**Extrait de page**
↓↓↓

Péril en la demeure de Michel Deville
Gaumont/ Elefilms/ TF1 Films Productio

Le thriller trouble et troublant de Michel Deville est à l’honneur ce soir de Place au Cinéma, présenté par Dominique Besnehard sur France 5

Une adaptation de René Belletto

Péril en la demeure raconte le jeu mystérieux et cruel dans lequel va se retrouver piégé un professeur de guitare maladroit et naïf sur lequel la mère d’une de ses élèves va jeter son dévolu. Christophe Malavoy et Nicole Garcia incarnent ces deux personnages aux côtés notamment de Michel Piccoli, Anaïs Jeanneret, Richard Bohringer ou Anémone dans ce thriller trouble et troublant, adapté du roman de René Belletto, Sur la terre comme au ciel, publié en 1982, en insufflant quelques éléments de comédie au sein de ces passions vénéneuses. C’est la première fois que l’écrivain voyait une de ses œuvres transposées à l’écran. Il faudra attendre neuf ans et 1994 pour la seconde (et dernière à ce jour) : La Machine réalisée par François Dupeyron avec le trio Gérard Depardieu- Nathalie Baye- Didier Bourdon, une relecture du mythe de Docteur Jekyll et Mister Hyde

Un tournage volontairement resserré

Bien que produit par la Gaumont via celui qui était alors à sa tête, Daniel Toscan du Plantier, Michel Deville n’a pas pour autant failli à sa réputation de signer des films peu chers. Alors que le plan de travail était de 9 semaines, il a terminé avec une semaine d’avance. « C’est tellement excitant de gagner du temps ! » déclarait- il dans le numéro de février 1985 de Première. Une manière aussi sans doute de garder entière sa liberté

Un montage en un temps record

Chez Michel Deville, le montage commence dès… les prises de vue. Le cinéaste ne filme que ce que ce qui lui sera utile au final, grâce à un travail pointilleux de prédécoupage. Le cinéma de Michel Deville se joue bien en amont des plateaux et de la phase de post- production. Ce qui lui permet d’avoir une version quasi- définitive de son film… seulement 10 jours après le dernier tour de manivelle ! Vitesse ne rime cependant pas ici avec précipitation puisque le montage fluide et rythmé de Péril en la demeure, signé Raymonde Guyot, a été récompensé d’un César. Ce soir- là, au Palais des Congrès, Michel Deville s’imposa lui en meilleur réalisateur face à une forte concurrence : Claude Miller (L’Effrontée), Agnès Varda (Sans toit, ni loi), Luc Besson (Subway) et Coline Serreau (Trois hommes et un couffin).

↑↑↑

**Consigne**
Dans l'article sur Péril en la demeure, relevez tous les cinéastes que Michel Deville a affrontés pour le César du meilleur réalisateur. Indiquez pour chacun le film cité.

**Données disponibles**
↓↓↓

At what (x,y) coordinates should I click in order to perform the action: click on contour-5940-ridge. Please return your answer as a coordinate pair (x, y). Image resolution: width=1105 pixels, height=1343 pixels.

↑↑↑

**Corrigé**
Claude Miller (L'Effrontée), Agnès Varda (Sans toit, ni loi), Luc Besson (Subway) et Coline Serreau (Trois hommes et un couffin).